As Douglas sent Tyson crashing to the canvas, an American judge had the challenger ahead on points 88-82. One of the two Japanese judges had the fight scored 87-86 for Tyson, while the last judge had it 86-86.
“I don’t think Mike was hungry enough today,” said Holyfield.
The prospect of Tyson stepping into the ring against Douglas had electrified the Japanese about as much as a plate of yesterday’s sushi. That was reflected in the slow ticket sales for the 63,000-seat Tokyo Dome, a facility usually used for baseball by Japan’s champion Yomiuri Giants.
Ironically, some 2,000 ringside “Golden Seats” sold briskly at $1,035 each, snapped up by Japanese corporations as gifts to top customers and perks for executives, and by Japanese and foreign celebrities such as the Rolling Stones (in town for a series of concerts) and New York real estate tycoon Donald Trump, along with several Japanese pop singers, movie stars and television personalities.
However, a Tokyo Dome official confided that more than half the remaining 60,000 tickets were unsold before the fight.
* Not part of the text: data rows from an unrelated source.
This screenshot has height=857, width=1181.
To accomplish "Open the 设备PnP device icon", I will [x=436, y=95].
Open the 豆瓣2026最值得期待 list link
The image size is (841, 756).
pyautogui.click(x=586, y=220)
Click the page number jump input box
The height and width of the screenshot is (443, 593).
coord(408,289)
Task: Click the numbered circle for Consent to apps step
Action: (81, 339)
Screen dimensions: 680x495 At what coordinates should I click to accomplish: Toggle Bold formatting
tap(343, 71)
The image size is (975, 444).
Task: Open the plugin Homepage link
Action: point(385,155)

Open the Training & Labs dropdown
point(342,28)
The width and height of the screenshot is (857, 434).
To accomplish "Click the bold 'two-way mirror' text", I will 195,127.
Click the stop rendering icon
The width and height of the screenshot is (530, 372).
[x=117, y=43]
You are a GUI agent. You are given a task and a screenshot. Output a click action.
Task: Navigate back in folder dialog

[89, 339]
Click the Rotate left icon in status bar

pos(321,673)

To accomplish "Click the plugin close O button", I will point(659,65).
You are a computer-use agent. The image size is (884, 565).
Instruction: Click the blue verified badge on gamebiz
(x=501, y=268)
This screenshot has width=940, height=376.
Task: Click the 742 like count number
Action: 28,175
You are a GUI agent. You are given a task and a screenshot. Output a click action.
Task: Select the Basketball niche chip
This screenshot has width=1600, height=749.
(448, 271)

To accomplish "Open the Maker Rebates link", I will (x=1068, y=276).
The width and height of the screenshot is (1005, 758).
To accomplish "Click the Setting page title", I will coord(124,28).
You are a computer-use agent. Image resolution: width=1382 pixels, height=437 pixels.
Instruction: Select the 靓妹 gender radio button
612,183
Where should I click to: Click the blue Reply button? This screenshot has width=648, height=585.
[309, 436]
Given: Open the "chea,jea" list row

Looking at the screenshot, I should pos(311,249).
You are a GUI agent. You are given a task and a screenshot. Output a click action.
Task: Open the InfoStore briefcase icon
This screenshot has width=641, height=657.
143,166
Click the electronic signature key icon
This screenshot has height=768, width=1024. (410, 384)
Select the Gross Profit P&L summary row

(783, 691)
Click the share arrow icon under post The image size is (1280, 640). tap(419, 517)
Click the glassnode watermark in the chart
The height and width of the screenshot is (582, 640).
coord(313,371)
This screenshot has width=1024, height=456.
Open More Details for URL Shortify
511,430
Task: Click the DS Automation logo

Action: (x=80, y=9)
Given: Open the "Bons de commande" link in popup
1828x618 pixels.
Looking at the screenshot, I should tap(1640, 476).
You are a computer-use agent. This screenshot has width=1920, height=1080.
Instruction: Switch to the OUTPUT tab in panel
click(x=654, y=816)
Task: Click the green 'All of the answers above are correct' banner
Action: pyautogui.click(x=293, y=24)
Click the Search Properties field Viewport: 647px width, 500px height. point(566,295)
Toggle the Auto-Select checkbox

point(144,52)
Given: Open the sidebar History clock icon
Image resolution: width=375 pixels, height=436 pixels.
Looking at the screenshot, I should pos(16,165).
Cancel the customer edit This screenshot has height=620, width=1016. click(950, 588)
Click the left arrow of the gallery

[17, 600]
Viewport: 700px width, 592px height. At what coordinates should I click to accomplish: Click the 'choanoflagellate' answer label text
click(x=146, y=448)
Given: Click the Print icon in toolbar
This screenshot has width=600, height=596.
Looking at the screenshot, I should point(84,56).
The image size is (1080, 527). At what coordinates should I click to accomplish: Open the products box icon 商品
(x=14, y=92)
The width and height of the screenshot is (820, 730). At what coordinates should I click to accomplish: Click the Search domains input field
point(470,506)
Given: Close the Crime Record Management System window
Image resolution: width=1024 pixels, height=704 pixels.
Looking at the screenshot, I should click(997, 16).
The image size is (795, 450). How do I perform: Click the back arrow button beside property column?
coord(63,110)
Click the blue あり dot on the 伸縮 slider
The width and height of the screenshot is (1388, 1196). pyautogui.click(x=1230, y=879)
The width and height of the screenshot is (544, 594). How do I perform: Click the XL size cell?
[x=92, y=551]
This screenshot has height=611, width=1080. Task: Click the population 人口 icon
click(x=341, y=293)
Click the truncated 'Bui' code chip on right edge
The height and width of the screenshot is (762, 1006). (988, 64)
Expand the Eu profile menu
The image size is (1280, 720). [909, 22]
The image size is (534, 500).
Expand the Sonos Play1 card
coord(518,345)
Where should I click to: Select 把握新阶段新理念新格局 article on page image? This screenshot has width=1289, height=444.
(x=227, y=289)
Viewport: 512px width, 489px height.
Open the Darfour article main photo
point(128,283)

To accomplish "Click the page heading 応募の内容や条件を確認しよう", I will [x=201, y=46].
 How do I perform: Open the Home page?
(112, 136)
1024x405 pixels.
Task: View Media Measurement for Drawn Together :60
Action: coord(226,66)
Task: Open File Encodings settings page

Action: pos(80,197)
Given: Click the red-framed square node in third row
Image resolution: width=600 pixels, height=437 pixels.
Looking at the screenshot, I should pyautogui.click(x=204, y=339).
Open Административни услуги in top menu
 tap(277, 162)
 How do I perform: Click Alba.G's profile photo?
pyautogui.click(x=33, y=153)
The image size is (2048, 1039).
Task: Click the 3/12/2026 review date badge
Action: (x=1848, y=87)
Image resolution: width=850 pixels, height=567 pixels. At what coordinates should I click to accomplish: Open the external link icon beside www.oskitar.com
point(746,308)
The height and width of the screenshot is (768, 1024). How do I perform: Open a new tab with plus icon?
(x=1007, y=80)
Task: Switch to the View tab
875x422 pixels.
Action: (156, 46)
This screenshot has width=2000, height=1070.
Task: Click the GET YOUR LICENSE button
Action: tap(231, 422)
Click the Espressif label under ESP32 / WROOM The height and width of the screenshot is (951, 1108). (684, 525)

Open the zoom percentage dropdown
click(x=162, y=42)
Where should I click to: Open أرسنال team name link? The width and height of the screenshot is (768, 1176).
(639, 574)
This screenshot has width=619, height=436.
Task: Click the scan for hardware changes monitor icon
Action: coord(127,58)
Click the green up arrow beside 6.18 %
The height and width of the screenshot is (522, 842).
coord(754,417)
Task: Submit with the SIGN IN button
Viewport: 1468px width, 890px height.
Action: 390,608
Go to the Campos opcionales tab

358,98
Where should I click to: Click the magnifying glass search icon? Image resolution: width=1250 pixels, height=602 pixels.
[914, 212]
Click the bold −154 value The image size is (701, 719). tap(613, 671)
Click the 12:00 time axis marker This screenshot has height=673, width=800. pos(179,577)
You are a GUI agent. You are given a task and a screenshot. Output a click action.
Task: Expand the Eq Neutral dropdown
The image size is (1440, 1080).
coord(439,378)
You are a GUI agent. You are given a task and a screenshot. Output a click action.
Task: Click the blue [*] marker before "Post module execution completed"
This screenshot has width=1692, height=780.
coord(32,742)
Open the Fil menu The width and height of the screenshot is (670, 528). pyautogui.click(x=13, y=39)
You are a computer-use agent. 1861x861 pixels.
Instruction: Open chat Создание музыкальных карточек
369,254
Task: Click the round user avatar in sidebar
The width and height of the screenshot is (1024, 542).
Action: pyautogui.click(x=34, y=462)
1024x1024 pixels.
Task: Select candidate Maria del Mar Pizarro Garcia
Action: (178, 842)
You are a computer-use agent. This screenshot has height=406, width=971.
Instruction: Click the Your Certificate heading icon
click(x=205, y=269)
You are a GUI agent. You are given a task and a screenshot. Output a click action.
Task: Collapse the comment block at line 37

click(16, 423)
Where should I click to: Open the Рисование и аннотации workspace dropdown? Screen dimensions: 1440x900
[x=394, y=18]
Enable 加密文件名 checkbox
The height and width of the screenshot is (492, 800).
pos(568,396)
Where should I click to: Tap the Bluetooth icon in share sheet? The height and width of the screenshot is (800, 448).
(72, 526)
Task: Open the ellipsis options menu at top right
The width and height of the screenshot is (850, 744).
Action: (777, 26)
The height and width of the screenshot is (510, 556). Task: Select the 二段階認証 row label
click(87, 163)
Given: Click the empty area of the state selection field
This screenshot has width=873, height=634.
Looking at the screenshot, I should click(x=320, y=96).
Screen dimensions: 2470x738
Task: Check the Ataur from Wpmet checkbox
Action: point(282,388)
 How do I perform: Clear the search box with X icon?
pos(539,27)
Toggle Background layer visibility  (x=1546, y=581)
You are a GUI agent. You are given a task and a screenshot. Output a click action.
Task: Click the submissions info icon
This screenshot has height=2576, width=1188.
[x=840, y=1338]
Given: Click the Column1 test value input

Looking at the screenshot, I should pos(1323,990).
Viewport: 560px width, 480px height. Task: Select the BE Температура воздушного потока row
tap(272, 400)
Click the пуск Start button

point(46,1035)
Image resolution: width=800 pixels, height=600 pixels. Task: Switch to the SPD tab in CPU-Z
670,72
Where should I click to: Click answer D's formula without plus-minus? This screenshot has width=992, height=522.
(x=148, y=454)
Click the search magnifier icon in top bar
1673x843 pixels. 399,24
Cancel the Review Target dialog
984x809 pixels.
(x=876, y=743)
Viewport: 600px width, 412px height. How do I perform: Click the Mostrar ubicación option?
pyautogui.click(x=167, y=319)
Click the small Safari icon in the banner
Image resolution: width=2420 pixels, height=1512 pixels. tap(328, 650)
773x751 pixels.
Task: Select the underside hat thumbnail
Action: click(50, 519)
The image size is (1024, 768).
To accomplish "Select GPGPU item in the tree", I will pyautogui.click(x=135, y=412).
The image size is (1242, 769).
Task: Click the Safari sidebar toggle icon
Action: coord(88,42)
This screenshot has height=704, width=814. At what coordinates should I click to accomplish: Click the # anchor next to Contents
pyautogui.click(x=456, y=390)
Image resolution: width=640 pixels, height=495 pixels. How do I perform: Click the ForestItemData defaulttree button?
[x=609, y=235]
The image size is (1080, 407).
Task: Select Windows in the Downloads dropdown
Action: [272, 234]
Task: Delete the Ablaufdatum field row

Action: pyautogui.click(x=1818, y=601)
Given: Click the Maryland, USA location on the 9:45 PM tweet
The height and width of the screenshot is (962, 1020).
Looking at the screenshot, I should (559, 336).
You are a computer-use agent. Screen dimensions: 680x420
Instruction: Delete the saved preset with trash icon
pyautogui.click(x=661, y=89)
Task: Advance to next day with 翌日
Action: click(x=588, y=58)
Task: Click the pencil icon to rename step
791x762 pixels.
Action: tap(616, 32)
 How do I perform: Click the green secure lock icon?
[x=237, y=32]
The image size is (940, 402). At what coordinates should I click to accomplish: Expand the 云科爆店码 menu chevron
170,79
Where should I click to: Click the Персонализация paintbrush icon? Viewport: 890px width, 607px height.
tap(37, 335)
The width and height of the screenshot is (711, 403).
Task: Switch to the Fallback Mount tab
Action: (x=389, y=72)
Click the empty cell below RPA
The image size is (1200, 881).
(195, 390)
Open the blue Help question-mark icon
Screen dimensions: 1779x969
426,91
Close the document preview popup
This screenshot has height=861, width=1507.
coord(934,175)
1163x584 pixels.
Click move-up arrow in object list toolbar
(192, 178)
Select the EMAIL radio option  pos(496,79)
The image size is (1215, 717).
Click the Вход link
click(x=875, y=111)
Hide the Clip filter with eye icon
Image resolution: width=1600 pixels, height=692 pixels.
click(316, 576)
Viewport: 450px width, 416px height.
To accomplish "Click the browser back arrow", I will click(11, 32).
It took King to keep the usually kinetic Japanese press, and public pumped up for the contest, a formidable task after reporters were invited to watch the 5-foot-11-inch Tyson walk through several listless practice bouts with taller sparring partners such as Greg Page and Phillip Brown.
The most excitement generated during the three-week run-up to the fight came when Page floored Tyson with a short right during a sparring session two weeks ago.
A lucky punch or a harbinger of what was about to happen?